NGC 4197 is a spiral galaxy in the constellation Virgo. The galaxy lies about 90 million light years away from Earth, which means, given its apparent dimensions, that NGC 4197 is approximately 100,000 light years across. It was discovered by William Herschel on April 13, 1784.

== Characteristics ==
NGC 4197 is a spiral galaxy seen nearly edge-on, at an angle of 79°. Two faint plumes are visible in H-alpha in the galactic halo southeast of the galaxy, extending for about 5 kiloparsec. The observed plumes are probably associated with HII regions in the disk. About 13% of the H-alpha emission of the galaxy comes from extraplanar gas, with an estimated mass of 1.0×10^8 M_solar. The star formation rate of the galaxy is estimated to be about 1 per year.
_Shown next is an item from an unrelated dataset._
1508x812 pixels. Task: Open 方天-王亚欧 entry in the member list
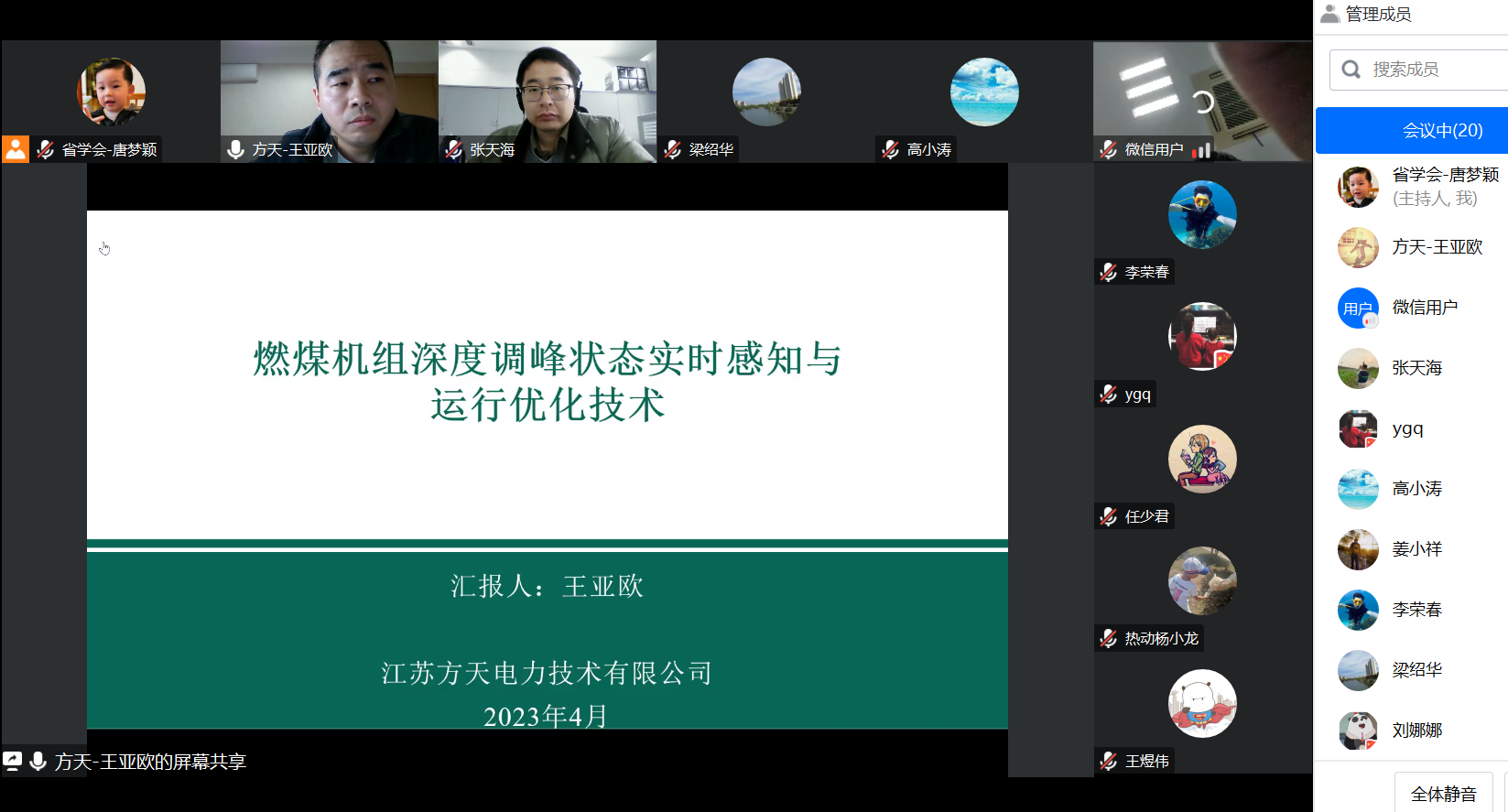(1436, 247)
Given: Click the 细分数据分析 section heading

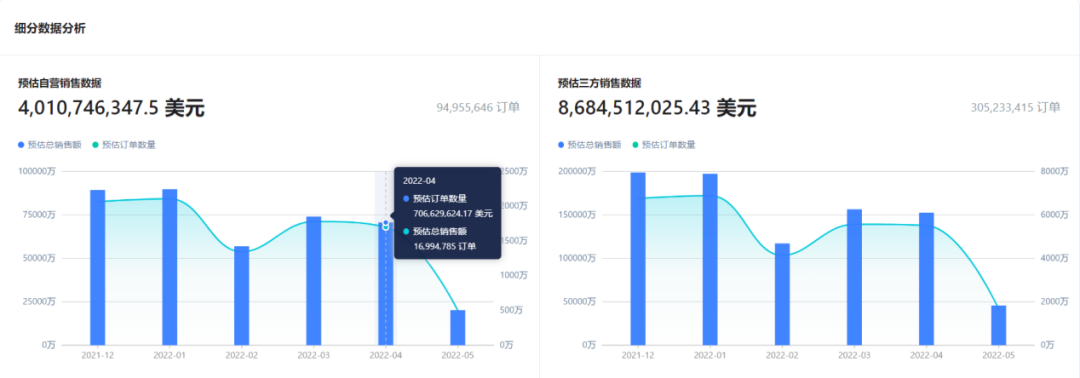Looking at the screenshot, I should pos(50,28).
A strong point-like X-ray source has been detected at the centre of the galaxy, lying 0.7 arcseconds from the nucleus as reported in the red band of the Sloan Digital Sky Survey. Its spectrum is well described by a power law with an absorption element. The X-ray luminosity is estimated to be 1.4±0.7×10^40 erg/s. The source of the X-rays could be a black hole in the nucleus or a stellar mass ultraluminous X-ray source. The mass of the central black hole is estimated to be 2×10^5 M_solar based on the spiral pitch angle and 7×10^4 M_solar based on the stellar mass.

== Nearby galaxies ==
NGC 4197 is a member of the NGC 4261 Group, also known as LGG 278. Other members of the group include NGC 4180, NGC 4215, NGC 4241, NGC 4260, NGC 4261, NGC 4233, and NGC 4234. Makarov et al considers LGG 281, which includes NGC 4235, NGC 4264, NGC 4268, NGC 4270, NGC 4273, NGC 4281, NGC 4292, NGC 4300, NGC 4378, and NGC 4412, to be also part of the same group.